3.2 Examen et approbation des nouvelles fonctionnalités d'IAAvant qu'une nouvelle capacité d'IA/AA ne soit développée ou qu'une nouvelle catégorie de détection ne soit ajoutée à une capacité existante, celle-ci doit être examinée à la lumière de la présente politique, notamment :
- Quelle décision ou quel dossier le résultat alimente-t-il, et une personne doit-elle l'examiner avant qu'il ne prenne effet?
- Quelles données entraînent ou alimentent le modèle, à qui appartiennent-elles, et le contrat du client couvre-t-il cette utilisation?
- La fonctionnalité pourrait-elle donner un rendement inégal selon une catégorie protégée ou un indicateur géographique ou démographique qui s'y substitue, et cela a-t-il été pris en compte avant le lancement, et non seulement après une plainte?

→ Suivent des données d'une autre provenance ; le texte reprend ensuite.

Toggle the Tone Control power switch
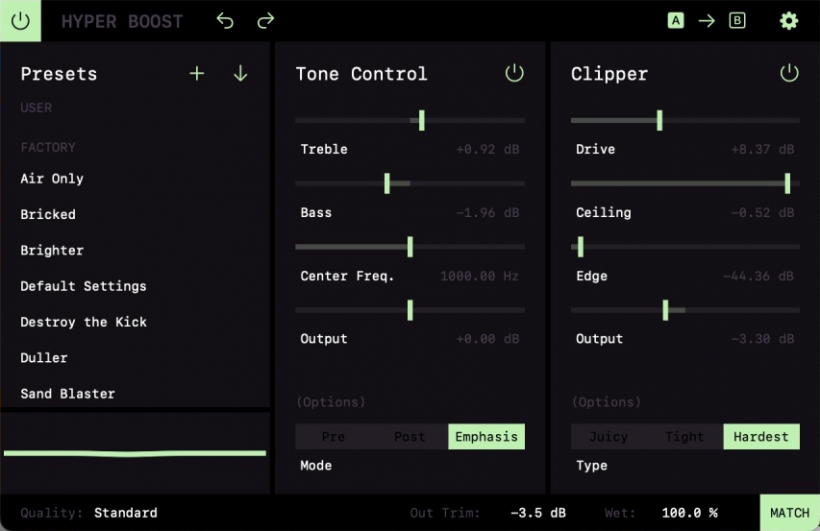820x531 pixels. (x=514, y=73)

- La fonctionnalité capte-t-elle quelque chose (images de personnes, plaques d'immatriculation, propriété privée, audio) qui soulève une préoccupation propre à une juridiction en matière de vie privée, de règlement sur la surveillance ou d'écoute électronique, et cela a-t-il été vérifié pour la juridiction de déploiement?
- Quel est le plan en cas d'erreur du modèle, comment une détection erronée est-elle corrigée, et cette correction améliore-t-elle le modèle?
Chaque client potentiel ou existant qui évalue un déploiement de Baseline doté de l'IA reçoit une fiche signalétique du fournisseur d'IA dûment remplie (ou l'équivalent propre au client) avant que les fonctionnalités basées sur la caméra ne soient activées sur son compte, non seulement sur demande. Baseline considère la fiche signalétique comme un document évolutif : elle est mise à jour chaque fois que la capacité sous-jacente change de façon importante (nouvelle catégorie de détection, passage d'une inférence en périphérie uniquement à une inférence côté serveur, changement quant à l'utilisation des images du client pour entraîner des modèles partagés).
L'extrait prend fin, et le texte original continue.